L’incidence de la LLC augmente avec l’âge; 75% des cas sont diagnostiqués chez des patients de > 60 ans. La LLC est 2 fois plus fréquente chez l'homme que chez la femme. Bien que la cause soit inconnue, des cas familiaux ont ete rapportés. La LLC est rare en Chine et au Japon et ne semble pas être plus fréquente chez les Japonais expatriés aux USA, ce qui est en faveur d'un facteur génétique. La LLC est plus fréquente chez les juifs d'Europe de l'Est.

Physiopathologie

Dans près de 98% des cas, les lymphocytes B CD5+ subissent une transformation maligne responsable d’une accumulation initiale lymphocytaire dans la moelle osseuse, puis colonisent des ganglions et d’autres tissus lymphoïdes, conduisant finalement au développement d’une splénomégalie et d’une hépatomégalie. À mesure que la LLC progresse, les troubles de l'hématopoïèse induisent une anémie, une neutropénie, une thrombopénie, et une diminution de la production d'immunoglobulines. Un certain nombre de patients développent une hypogammaglobulinémie et une diminution de la réponse immunitaire humorale, parfois liée à l'augmentation de l'activité des lymphocytes T suppresseurs. Les patients présentent une susceptibilité aux maladies auto-immunes, caractérisée par des anémies hémolytiques auto-immunes (test de Coombs–positif) ou une thrombopénie auto-immune et un risque accru de développer un autre cancer.

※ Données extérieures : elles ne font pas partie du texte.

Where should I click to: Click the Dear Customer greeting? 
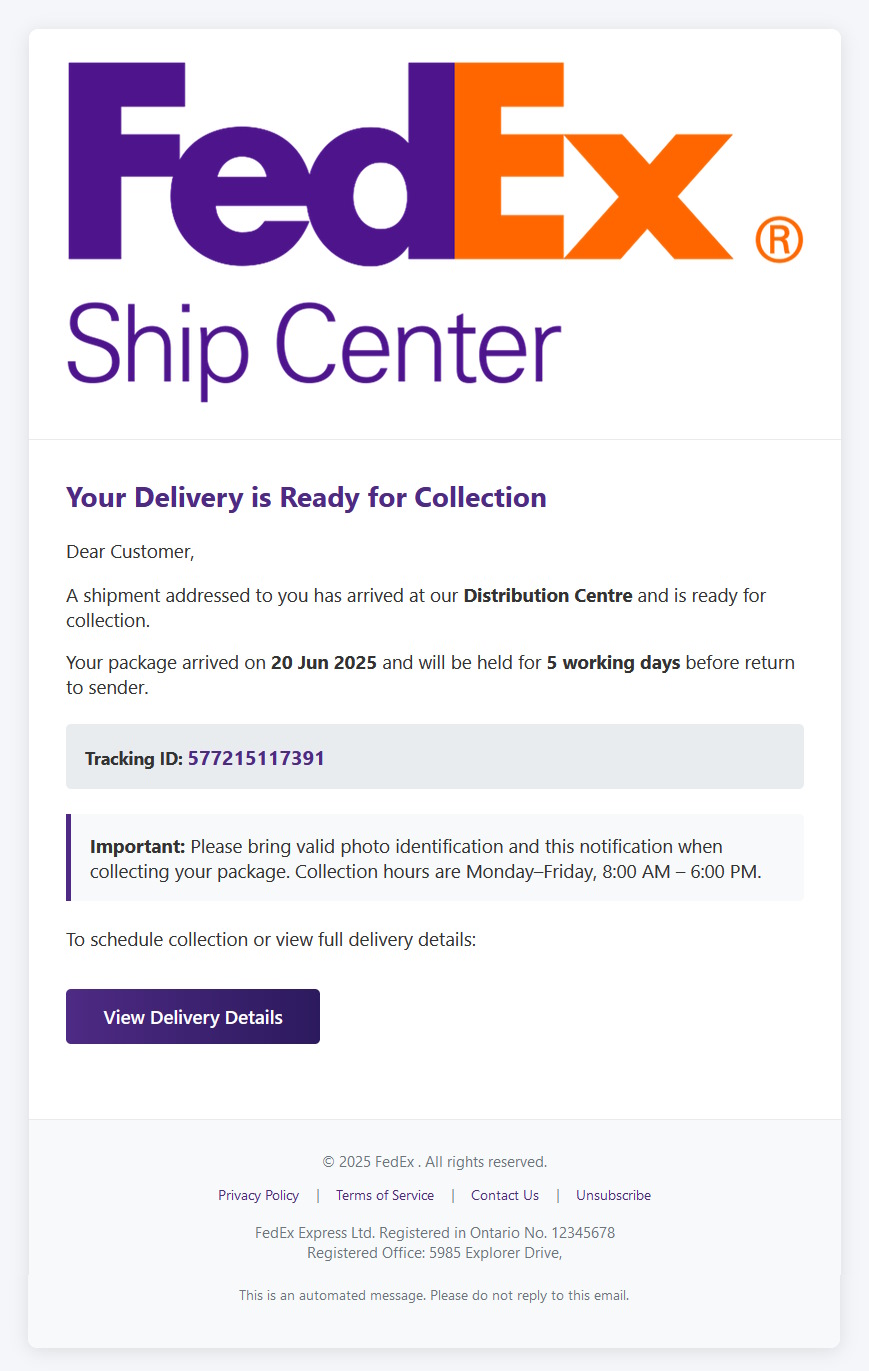click(130, 551)
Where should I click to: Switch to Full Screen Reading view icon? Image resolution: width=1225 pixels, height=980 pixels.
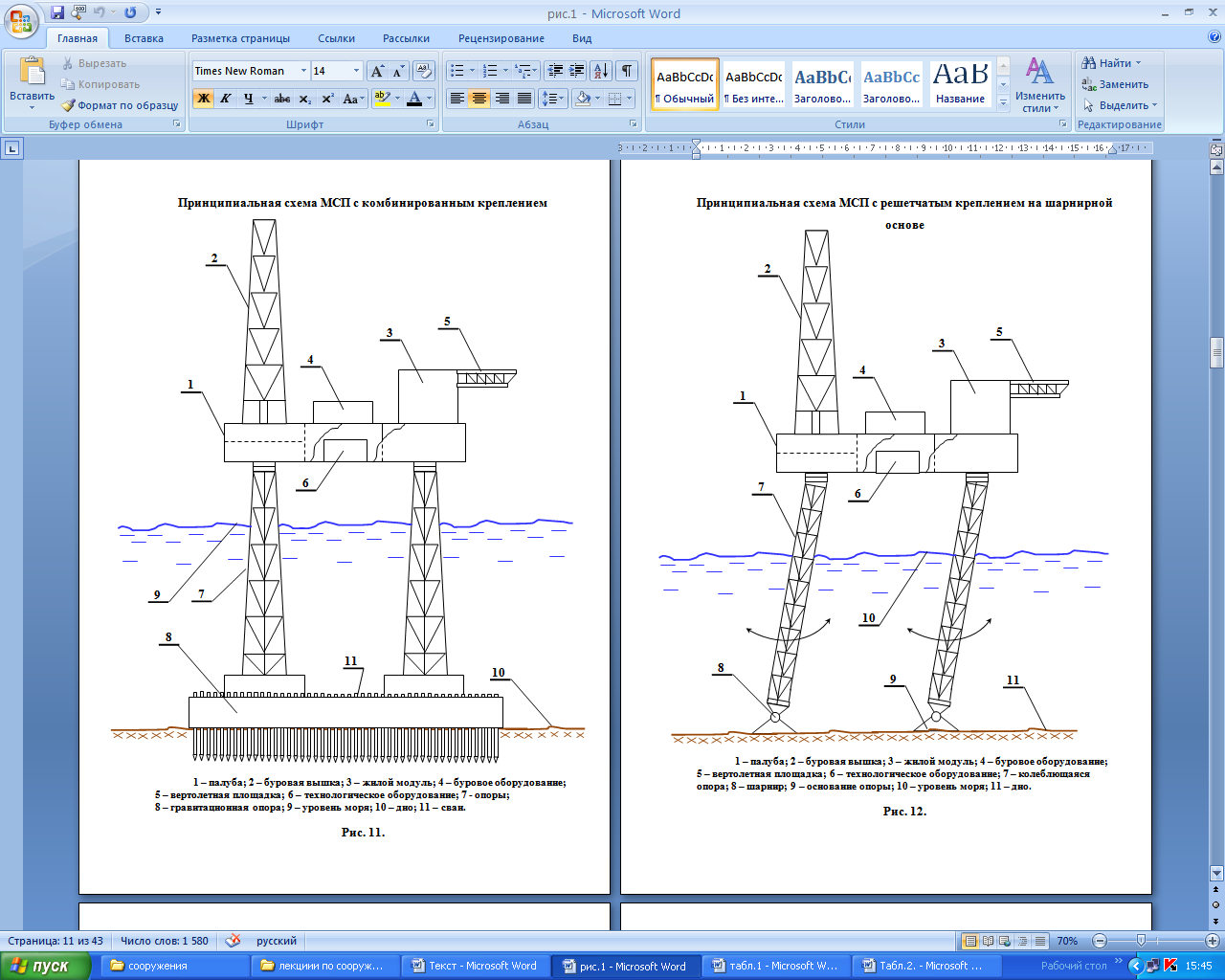pyautogui.click(x=989, y=941)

Dans environ 2 à 3% des cas, l’expansion clonale est de type T et même ce groupe a un sous type (p. ex., grands lymphocytes granulaires avec cytopénies).

De plus, d'autres leucémies chroniques ont été incluses dans les LLC:

  • Leucémie prolymphocytaire

  • Phase leucémique du lymphome T cutané (c.-à-d., syndrome de Sézary)

  • Leucémie à tricholeucocytes

  • Lymphome évoluant en leucémie (c.-à-d., leucémisation à un stade avancé de certains lymphomes malins)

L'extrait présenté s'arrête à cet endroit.